• **SUPPLIED DATA**:

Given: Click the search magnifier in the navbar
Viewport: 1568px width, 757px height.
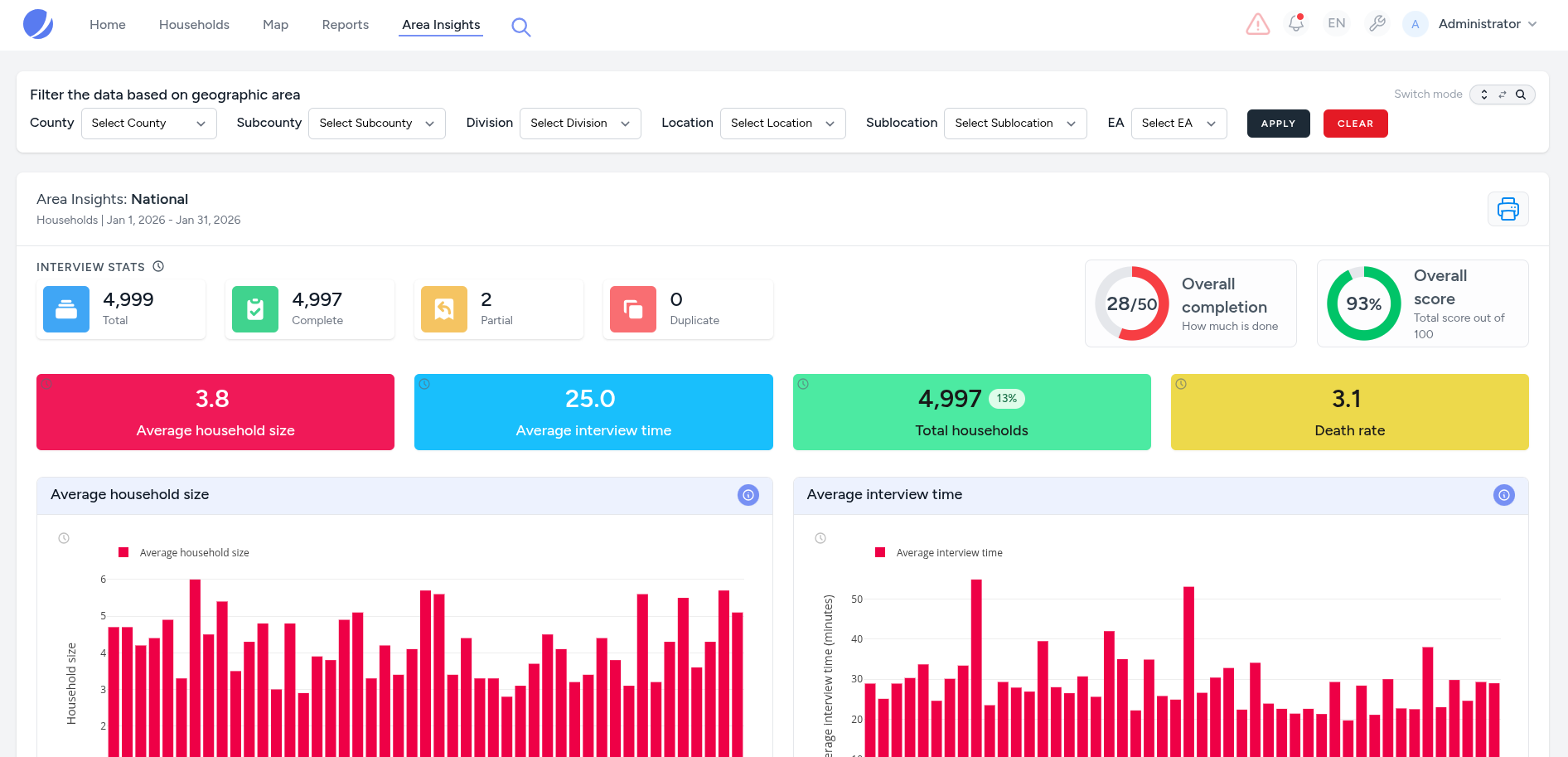Looking at the screenshot, I should point(520,27).
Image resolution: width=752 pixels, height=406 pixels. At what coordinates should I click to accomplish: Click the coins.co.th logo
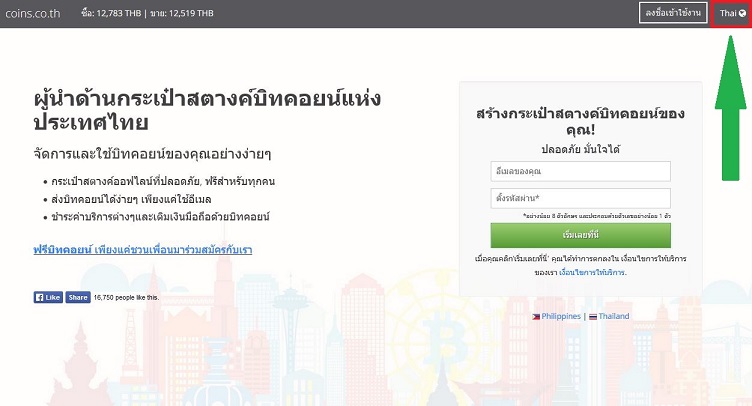click(33, 13)
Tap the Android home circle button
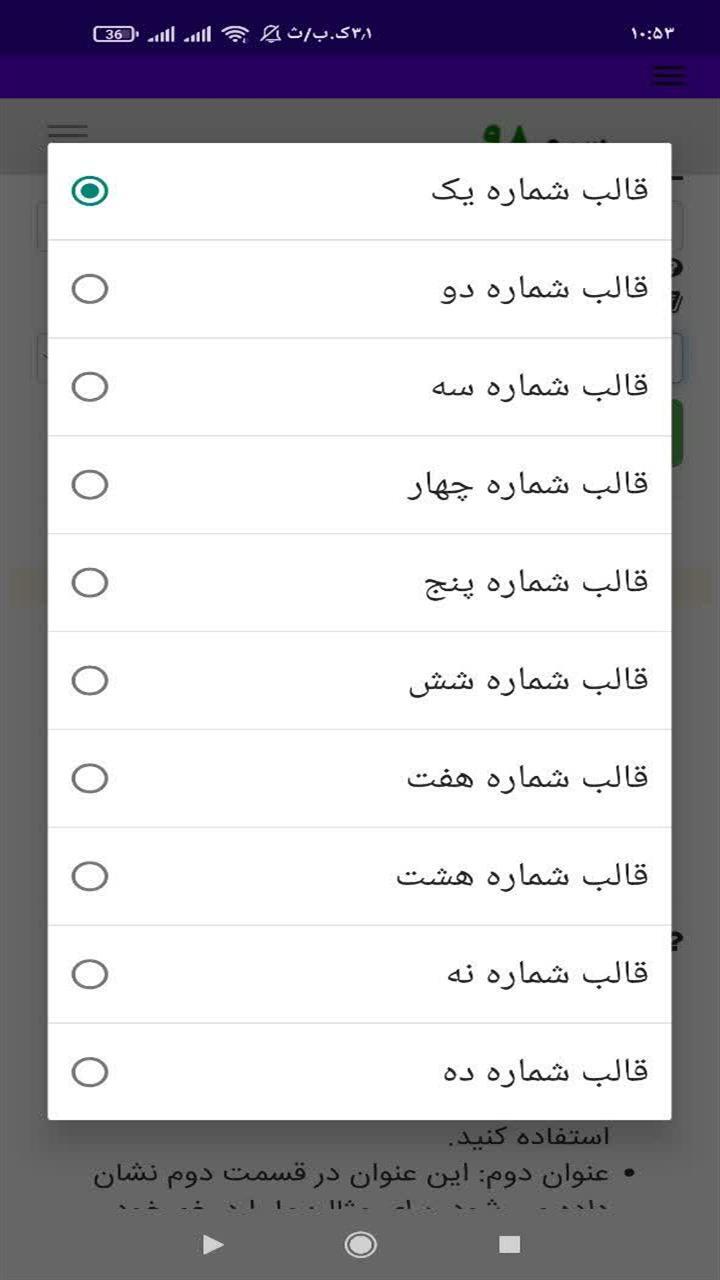 [360, 1244]
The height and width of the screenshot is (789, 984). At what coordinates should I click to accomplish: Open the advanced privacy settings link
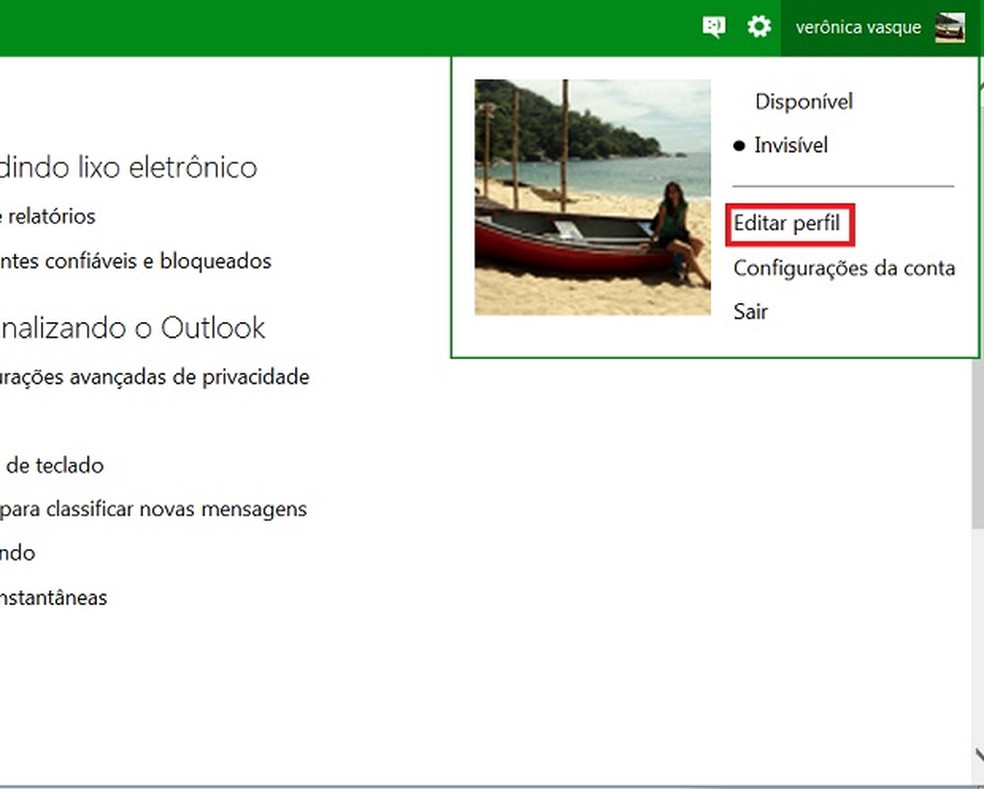click(155, 377)
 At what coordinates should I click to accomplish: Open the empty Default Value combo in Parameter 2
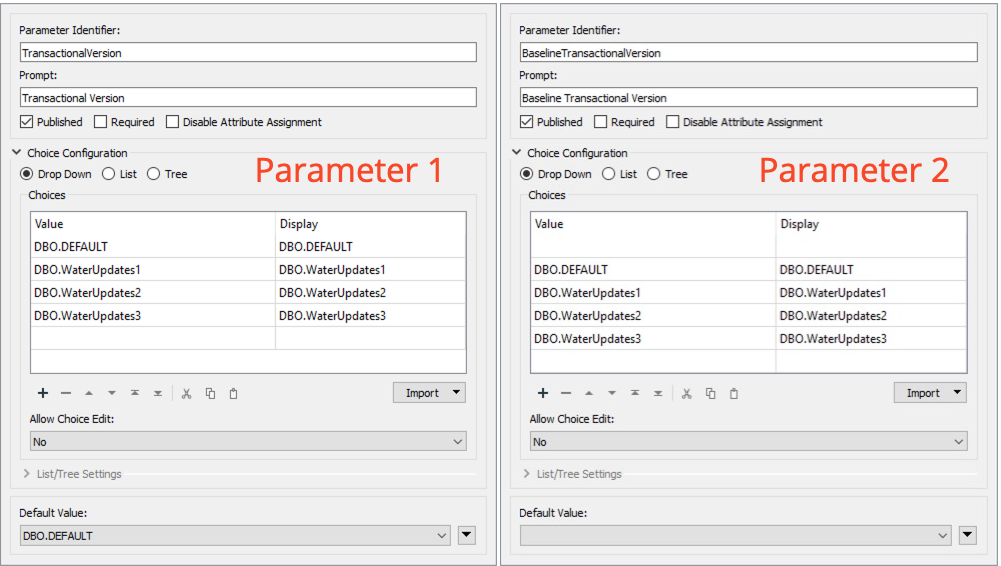tap(735, 536)
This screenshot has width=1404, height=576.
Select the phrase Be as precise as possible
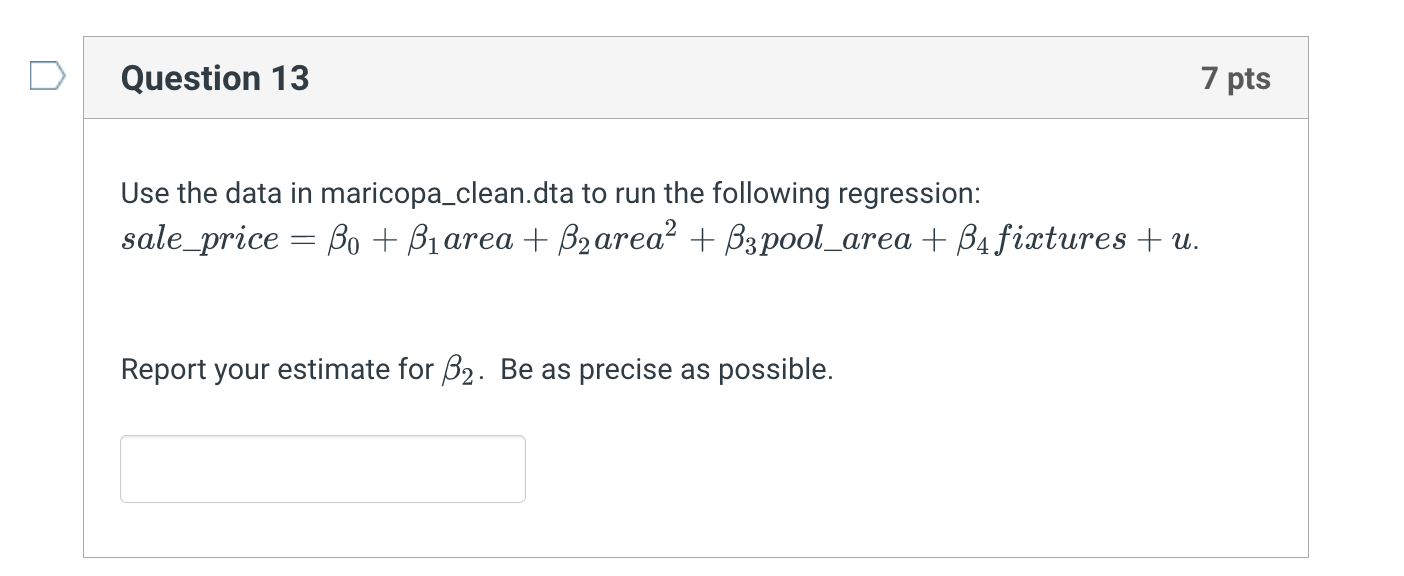click(667, 369)
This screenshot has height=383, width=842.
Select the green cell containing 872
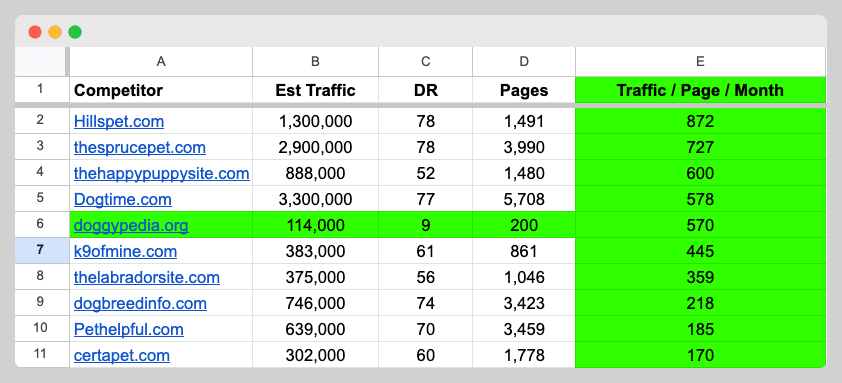(x=700, y=121)
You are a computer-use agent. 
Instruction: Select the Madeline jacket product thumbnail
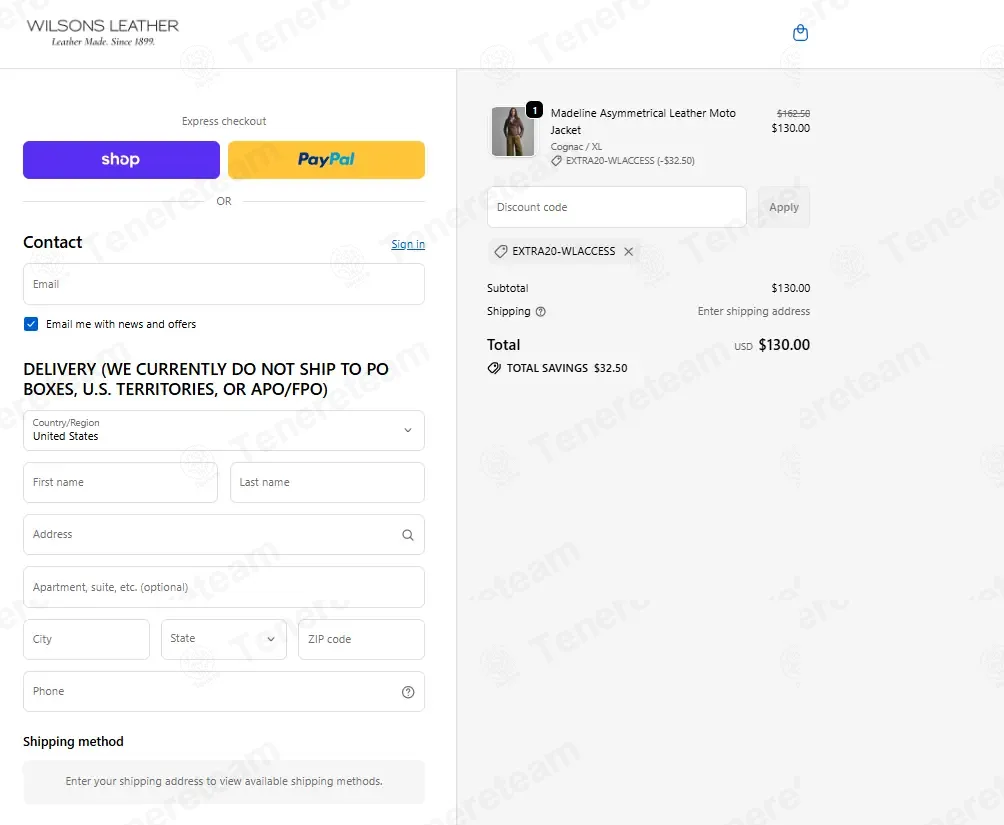pos(513,132)
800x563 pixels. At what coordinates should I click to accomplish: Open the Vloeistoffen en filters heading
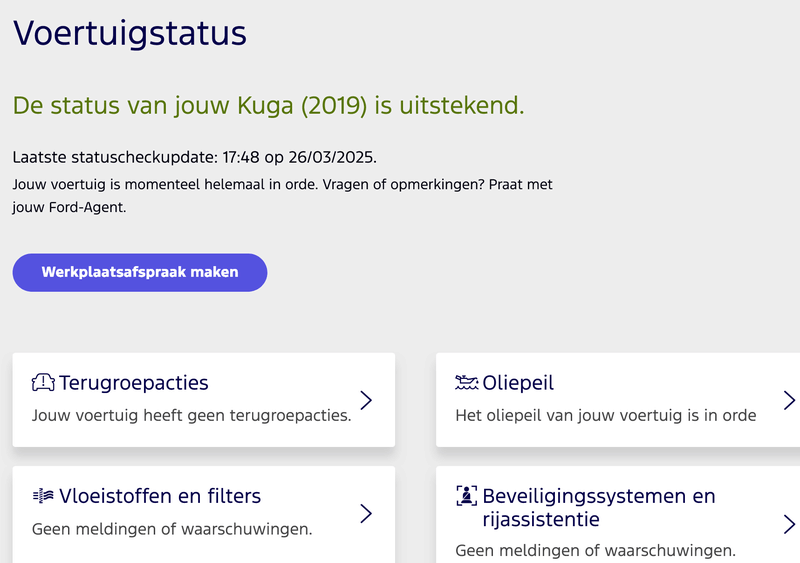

• **ACTIVITY**:
Return every line above where "This" appears.

• **YOUR RESPONSE**:
This screenshot has width=1404, height=576.
This screenshot has height=383, width=842.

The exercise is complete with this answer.